[How to complete this task] In the records below, locate the line containing "Task: Click the MTS RU (29.5) operator value"; output that line and every following line through the last, exactly.

Stored items:
******************************

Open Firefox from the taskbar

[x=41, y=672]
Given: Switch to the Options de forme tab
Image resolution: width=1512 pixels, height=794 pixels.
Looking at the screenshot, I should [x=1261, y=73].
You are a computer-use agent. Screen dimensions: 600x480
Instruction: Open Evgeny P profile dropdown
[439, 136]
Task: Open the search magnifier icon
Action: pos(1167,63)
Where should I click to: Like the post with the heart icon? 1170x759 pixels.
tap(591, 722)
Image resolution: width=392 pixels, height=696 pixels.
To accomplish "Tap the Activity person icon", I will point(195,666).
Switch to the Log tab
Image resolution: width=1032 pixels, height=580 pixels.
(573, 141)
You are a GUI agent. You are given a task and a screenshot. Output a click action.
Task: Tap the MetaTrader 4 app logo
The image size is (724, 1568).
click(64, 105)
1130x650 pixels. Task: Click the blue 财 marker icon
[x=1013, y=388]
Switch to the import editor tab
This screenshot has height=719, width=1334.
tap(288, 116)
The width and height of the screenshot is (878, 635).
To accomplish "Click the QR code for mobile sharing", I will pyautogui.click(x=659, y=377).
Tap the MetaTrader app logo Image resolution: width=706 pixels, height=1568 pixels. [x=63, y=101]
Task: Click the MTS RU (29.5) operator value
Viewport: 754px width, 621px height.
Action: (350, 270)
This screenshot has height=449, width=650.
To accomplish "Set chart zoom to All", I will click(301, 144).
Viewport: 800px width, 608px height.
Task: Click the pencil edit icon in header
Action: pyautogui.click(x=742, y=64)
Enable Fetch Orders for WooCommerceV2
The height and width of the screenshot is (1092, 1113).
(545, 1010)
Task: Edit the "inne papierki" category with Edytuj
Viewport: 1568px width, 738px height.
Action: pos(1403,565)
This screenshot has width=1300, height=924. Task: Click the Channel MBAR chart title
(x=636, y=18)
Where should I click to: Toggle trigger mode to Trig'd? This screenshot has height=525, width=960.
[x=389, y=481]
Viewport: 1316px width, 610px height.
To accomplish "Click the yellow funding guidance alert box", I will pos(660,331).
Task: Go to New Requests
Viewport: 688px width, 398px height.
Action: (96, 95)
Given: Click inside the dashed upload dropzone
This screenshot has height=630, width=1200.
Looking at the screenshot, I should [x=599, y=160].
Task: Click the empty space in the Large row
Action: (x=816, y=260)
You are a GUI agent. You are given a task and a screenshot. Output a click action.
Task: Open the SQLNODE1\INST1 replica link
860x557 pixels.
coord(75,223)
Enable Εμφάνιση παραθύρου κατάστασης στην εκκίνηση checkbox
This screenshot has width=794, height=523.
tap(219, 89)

******************************

[Result of this exercise]
Task: Click the MTS RU (29.5) operator value
Viewport: 754px width, 621px height.
Action: (350, 270)
This screenshot has height=449, width=650.
To accomplish "Set chart zoom to All", I will click(301, 144).
Viewport: 800px width, 608px height.
Task: Click the pencil edit icon in header
Action: pyautogui.click(x=742, y=64)
Enable Fetch Orders for WooCommerceV2
The height and width of the screenshot is (1092, 1113).
(545, 1010)
Task: Edit the "inne papierki" category with Edytuj
Viewport: 1568px width, 738px height.
Action: pos(1403,565)
This screenshot has width=1300, height=924. Task: Click the Channel MBAR chart title
(x=636, y=18)
Where should I click to: Toggle trigger mode to Trig'd? This screenshot has height=525, width=960.
[x=389, y=481]
Viewport: 1316px width, 610px height.
To accomplish "Click the yellow funding guidance alert box", I will pos(660,331).
Task: Go to New Requests
Viewport: 688px width, 398px height.
Action: (96, 95)
Given: Click inside the dashed upload dropzone
This screenshot has height=630, width=1200.
Looking at the screenshot, I should [x=599, y=160].
Task: Click the empty space in the Large row
Action: (x=816, y=260)
You are a GUI agent. You are given a task and a screenshot. Output a click action.
Task: Open the SQLNODE1\INST1 replica link
860x557 pixels.
coord(75,223)
Enable Εμφάνιση παραθύρου κατάστασης στην εκκίνηση checkbox
This screenshot has width=794, height=523.
tap(219, 89)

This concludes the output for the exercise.